▸ Goal of the exercise: All of the data is to be printed again exactly as it appears.

==============================

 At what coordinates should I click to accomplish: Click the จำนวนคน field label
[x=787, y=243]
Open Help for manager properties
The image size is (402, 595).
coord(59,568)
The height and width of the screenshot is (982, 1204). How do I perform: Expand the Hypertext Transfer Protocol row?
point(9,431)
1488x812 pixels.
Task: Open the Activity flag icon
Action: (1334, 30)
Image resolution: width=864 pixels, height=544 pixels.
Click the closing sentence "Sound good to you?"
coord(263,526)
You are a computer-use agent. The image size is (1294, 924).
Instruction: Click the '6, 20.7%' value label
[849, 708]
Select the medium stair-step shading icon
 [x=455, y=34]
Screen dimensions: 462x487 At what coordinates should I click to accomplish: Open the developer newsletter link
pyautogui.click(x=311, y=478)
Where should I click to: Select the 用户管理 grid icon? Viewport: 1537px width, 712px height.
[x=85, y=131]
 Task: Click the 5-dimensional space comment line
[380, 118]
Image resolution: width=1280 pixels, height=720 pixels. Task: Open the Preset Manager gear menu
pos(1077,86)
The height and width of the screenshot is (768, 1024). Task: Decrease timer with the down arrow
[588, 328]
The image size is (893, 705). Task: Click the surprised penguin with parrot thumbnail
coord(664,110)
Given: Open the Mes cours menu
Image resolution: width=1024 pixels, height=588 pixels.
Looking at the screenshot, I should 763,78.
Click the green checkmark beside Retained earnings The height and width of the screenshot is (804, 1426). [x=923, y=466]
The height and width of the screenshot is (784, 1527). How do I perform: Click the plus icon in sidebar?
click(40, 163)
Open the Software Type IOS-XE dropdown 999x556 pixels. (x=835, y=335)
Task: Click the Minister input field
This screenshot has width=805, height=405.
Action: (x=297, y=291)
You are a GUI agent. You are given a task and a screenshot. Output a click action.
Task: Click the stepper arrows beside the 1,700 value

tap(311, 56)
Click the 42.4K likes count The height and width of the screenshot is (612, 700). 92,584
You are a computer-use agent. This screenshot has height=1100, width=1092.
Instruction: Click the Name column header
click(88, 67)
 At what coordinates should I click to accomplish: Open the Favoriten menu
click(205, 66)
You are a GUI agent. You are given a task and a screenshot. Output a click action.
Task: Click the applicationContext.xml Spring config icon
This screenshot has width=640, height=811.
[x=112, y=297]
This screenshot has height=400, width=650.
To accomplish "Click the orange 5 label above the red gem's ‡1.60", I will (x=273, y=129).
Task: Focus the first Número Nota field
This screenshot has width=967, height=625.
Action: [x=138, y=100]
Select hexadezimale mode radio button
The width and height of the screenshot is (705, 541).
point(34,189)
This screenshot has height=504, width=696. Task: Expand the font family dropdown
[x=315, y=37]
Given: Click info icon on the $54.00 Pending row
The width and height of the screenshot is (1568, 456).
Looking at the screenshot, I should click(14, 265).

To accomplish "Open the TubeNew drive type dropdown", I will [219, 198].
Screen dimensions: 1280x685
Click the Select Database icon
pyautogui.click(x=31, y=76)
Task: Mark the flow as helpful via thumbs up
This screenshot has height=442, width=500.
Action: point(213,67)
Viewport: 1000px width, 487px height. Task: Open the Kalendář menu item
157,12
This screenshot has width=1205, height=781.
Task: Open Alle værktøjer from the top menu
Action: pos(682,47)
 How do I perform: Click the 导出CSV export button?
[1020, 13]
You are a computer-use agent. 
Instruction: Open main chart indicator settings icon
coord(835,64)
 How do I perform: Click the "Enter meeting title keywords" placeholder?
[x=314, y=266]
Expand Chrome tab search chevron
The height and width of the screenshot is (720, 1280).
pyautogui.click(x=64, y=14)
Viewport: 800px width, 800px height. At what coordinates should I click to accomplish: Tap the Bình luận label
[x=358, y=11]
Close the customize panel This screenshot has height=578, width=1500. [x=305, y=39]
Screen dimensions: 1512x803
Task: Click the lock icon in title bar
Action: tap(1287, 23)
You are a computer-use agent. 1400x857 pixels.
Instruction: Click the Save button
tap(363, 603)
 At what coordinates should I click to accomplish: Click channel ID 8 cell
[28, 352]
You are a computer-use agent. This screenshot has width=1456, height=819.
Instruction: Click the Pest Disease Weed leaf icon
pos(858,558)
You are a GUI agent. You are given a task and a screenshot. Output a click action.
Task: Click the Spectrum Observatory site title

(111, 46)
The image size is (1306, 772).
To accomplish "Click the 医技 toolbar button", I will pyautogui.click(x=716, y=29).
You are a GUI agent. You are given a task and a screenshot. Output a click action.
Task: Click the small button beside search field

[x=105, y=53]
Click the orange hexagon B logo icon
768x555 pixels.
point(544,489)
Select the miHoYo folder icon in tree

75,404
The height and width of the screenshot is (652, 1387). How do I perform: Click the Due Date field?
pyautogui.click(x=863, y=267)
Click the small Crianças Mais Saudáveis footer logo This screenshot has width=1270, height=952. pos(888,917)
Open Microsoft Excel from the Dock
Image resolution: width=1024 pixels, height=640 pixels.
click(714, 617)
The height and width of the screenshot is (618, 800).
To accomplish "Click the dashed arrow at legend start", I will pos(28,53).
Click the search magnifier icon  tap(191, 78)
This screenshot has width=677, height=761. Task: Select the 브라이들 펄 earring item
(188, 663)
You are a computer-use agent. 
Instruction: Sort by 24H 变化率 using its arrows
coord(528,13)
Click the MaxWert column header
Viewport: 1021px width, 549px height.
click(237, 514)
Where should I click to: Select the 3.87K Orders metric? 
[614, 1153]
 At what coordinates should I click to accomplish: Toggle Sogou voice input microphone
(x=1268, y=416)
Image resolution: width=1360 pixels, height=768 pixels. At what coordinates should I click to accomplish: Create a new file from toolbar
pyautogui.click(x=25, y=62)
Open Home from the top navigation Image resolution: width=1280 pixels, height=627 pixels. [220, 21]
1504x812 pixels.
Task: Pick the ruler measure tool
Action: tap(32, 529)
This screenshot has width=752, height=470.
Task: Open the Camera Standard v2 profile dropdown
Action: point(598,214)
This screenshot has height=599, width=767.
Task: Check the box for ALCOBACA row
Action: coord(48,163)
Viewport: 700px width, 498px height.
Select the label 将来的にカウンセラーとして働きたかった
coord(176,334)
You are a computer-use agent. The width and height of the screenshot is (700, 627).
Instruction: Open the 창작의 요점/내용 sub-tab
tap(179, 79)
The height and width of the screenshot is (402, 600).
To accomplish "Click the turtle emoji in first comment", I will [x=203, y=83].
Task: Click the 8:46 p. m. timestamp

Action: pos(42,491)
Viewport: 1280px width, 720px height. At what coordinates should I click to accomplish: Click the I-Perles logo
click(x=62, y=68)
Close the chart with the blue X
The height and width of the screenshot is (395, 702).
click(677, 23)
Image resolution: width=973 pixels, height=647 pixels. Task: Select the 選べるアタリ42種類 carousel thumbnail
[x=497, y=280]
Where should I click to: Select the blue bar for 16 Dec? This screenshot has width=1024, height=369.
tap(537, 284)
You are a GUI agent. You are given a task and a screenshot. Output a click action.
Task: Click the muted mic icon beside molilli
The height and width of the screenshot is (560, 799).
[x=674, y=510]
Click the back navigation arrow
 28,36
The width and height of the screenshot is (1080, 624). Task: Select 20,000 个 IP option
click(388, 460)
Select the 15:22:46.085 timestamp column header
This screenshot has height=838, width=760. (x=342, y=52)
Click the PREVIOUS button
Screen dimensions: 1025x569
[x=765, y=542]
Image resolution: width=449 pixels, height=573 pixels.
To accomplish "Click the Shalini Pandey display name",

==============================

▸ Output of the task:
 At what coordinates should I click to accomplish: Click the จำนวนคน field label
[x=787, y=243]
Open Help for manager properties
The image size is (402, 595).
coord(59,568)
The height and width of the screenshot is (982, 1204). How do I perform: Expand the Hypertext Transfer Protocol row?
point(9,431)
1488x812 pixels.
Task: Open the Activity flag icon
Action: (1334, 30)
Image resolution: width=864 pixels, height=544 pixels.
Click the closing sentence "Sound good to you?"
coord(263,526)
You are a computer-use agent. The image size is (1294, 924).
Instruction: Click the '6, 20.7%' value label
[849, 708]
Select the medium stair-step shading icon
 [x=455, y=34]
Screen dimensions: 462x487 At what coordinates should I click to accomplish: Open the developer newsletter link
pyautogui.click(x=311, y=478)
Where should I click to: Select the 用户管理 grid icon? Viewport: 1537px width, 712px height.
[x=85, y=131]
 Task: Click the 5-dimensional space comment line
[380, 118]
Image resolution: width=1280 pixels, height=720 pixels. Task: Open the Preset Manager gear menu
pos(1077,86)
The height and width of the screenshot is (768, 1024). Task: Decrease timer with the down arrow
[588, 328]
The image size is (893, 705). Task: Click the surprised penguin with parrot thumbnail
coord(664,110)
Given: Open the Mes cours menu
Image resolution: width=1024 pixels, height=588 pixels.
Looking at the screenshot, I should 763,78.
Click the green checkmark beside Retained earnings The height and width of the screenshot is (804, 1426). [x=923, y=466]
The height and width of the screenshot is (784, 1527). How do I perform: Click the plus icon in sidebar?
click(40, 163)
Open the Software Type IOS-XE dropdown 999x556 pixels. (x=835, y=335)
Task: Click the Minister input field
This screenshot has width=805, height=405.
Action: (x=297, y=291)
You are a GUI agent. You are given a task and a screenshot. Output a click action.
Task: Click the stepper arrows beside the 1,700 value

tap(311, 56)
Click the 42.4K likes count The height and width of the screenshot is (612, 700). 92,584
You are a computer-use agent. This screenshot has height=1100, width=1092.
Instruction: Click the Name column header
click(88, 67)
 At what coordinates should I click to accomplish: Open the Favoriten menu
click(205, 66)
You are a GUI agent. You are given a task and a screenshot. Output a click action.
Task: Click the applicationContext.xml Spring config icon
This screenshot has width=640, height=811.
[x=112, y=297]
This screenshot has height=400, width=650.
To accomplish "Click the orange 5 label above the red gem's ‡1.60", I will (x=273, y=129).
Task: Focus the first Número Nota field
This screenshot has width=967, height=625.
Action: [x=138, y=100]
Select hexadezimale mode radio button
The width and height of the screenshot is (705, 541).
point(34,189)
This screenshot has height=504, width=696. Task: Expand the font family dropdown
[x=315, y=37]
Given: Click info icon on the $54.00 Pending row
The width and height of the screenshot is (1568, 456).
Looking at the screenshot, I should click(14, 265).

To accomplish "Open the TubeNew drive type dropdown", I will [219, 198].
Screen dimensions: 1280x685
Click the Select Database icon
pyautogui.click(x=31, y=76)
Task: Mark the flow as helpful via thumbs up
This screenshot has height=442, width=500.
Action: point(213,67)
Viewport: 1000px width, 487px height. Task: Open the Kalendář menu item
157,12
This screenshot has width=1205, height=781.
Task: Open Alle værktøjer from the top menu
Action: pos(682,47)
 How do I perform: Click the 导出CSV export button?
[1020, 13]
You are a computer-use agent. 
Instruction: Open main chart indicator settings icon
coord(835,64)
 How do I perform: Click the "Enter meeting title keywords" placeholder?
[x=314, y=266]
Expand Chrome tab search chevron
The height and width of the screenshot is (720, 1280).
pyautogui.click(x=64, y=14)
Viewport: 800px width, 800px height. At what coordinates should I click to accomplish: Tap the Bình luận label
[x=358, y=11]
Close the customize panel This screenshot has height=578, width=1500. [x=305, y=39]
Screen dimensions: 1512x803
Task: Click the lock icon in title bar
Action: tap(1287, 23)
You are a computer-use agent. 1400x857 pixels.
Instruction: Click the Save button
tap(363, 603)
 At what coordinates should I click to accomplish: Click channel ID 8 cell
[28, 352]
You are a computer-use agent. This screenshot has width=1456, height=819.
Instruction: Click the Pest Disease Weed leaf icon
pos(858,558)
You are a GUI agent. You are given a task and a screenshot. Output a click action.
Task: Click the Spectrum Observatory site title

(111, 46)
The image size is (1306, 772).
To accomplish "Click the 医技 toolbar button", I will pyautogui.click(x=716, y=29).
You are a GUI agent. You are given a task and a screenshot. Output a click action.
Task: Click the small button beside search field

[x=105, y=53]
Click the orange hexagon B logo icon
768x555 pixels.
point(544,489)
Select the miHoYo folder icon in tree

75,404
The height and width of the screenshot is (652, 1387). How do I perform: Click the Due Date field?
pyautogui.click(x=863, y=267)
Click the small Crianças Mais Saudáveis footer logo This screenshot has width=1270, height=952. pos(888,917)
Open Microsoft Excel from the Dock
Image resolution: width=1024 pixels, height=640 pixels.
click(714, 617)
The height and width of the screenshot is (618, 800).
To accomplish "Click the dashed arrow at legend start", I will pos(28,53).
Click the search magnifier icon  tap(191, 78)
This screenshot has width=677, height=761. Task: Select the 브라이들 펄 earring item
(188, 663)
You are a computer-use agent. 
Instruction: Sort by 24H 变化率 using its arrows
coord(528,13)
Click the MaxWert column header
Viewport: 1021px width, 549px height.
click(237, 514)
Where should I click to: Select the 3.87K Orders metric? 
[614, 1153]
 At what coordinates should I click to accomplish: Toggle Sogou voice input microphone
(x=1268, y=416)
Image resolution: width=1360 pixels, height=768 pixels. At what coordinates should I click to accomplish: Create a new file from toolbar
pyautogui.click(x=25, y=62)
Open Home from the top navigation Image resolution: width=1280 pixels, height=627 pixels. [220, 21]
1504x812 pixels.
Task: Pick the ruler measure tool
Action: tap(32, 529)
This screenshot has width=752, height=470.
Task: Open the Camera Standard v2 profile dropdown
Action: point(598,214)
This screenshot has height=599, width=767.
Task: Check the box for ALCOBACA row
Action: coord(48,163)
Viewport: 700px width, 498px height.
Select the label 将来的にカウンセラーとして働きたかった
coord(176,334)
You are a computer-use agent. The width and height of the screenshot is (700, 627).
Instruction: Open the 창작의 요점/내용 sub-tab
tap(179, 79)
The height and width of the screenshot is (402, 600).
To accomplish "Click the turtle emoji in first comment", I will [x=203, y=83].
Task: Click the 8:46 p. m. timestamp

Action: pos(42,491)
Viewport: 1280px width, 720px height. At what coordinates should I click to accomplish: Click the I-Perles logo
click(x=62, y=68)
Close the chart with the blue X
The height and width of the screenshot is (395, 702).
click(677, 23)
Image resolution: width=973 pixels, height=647 pixels. Task: Select the 選べるアタリ42種類 carousel thumbnail
[x=497, y=280]
Where should I click to: Select the blue bar for 16 Dec? This screenshot has width=1024, height=369.
tap(537, 284)
You are a GUI agent. You are given a task and a screenshot. Output a click action.
Task: Click the muted mic icon beside molilli
The height and width of the screenshot is (560, 799).
[x=674, y=510]
Click the back navigation arrow
 28,36
The width and height of the screenshot is (1080, 624). Task: Select 20,000 个 IP option
click(388, 460)
Select the 15:22:46.085 timestamp column header
This screenshot has height=838, width=760. (x=342, y=52)
Click the PREVIOUS button
Screen dimensions: 1025x569
[x=765, y=542]
Image resolution: width=449 pixels, height=573 pixels.
To accomplish "Click the Shalini Pandey display name",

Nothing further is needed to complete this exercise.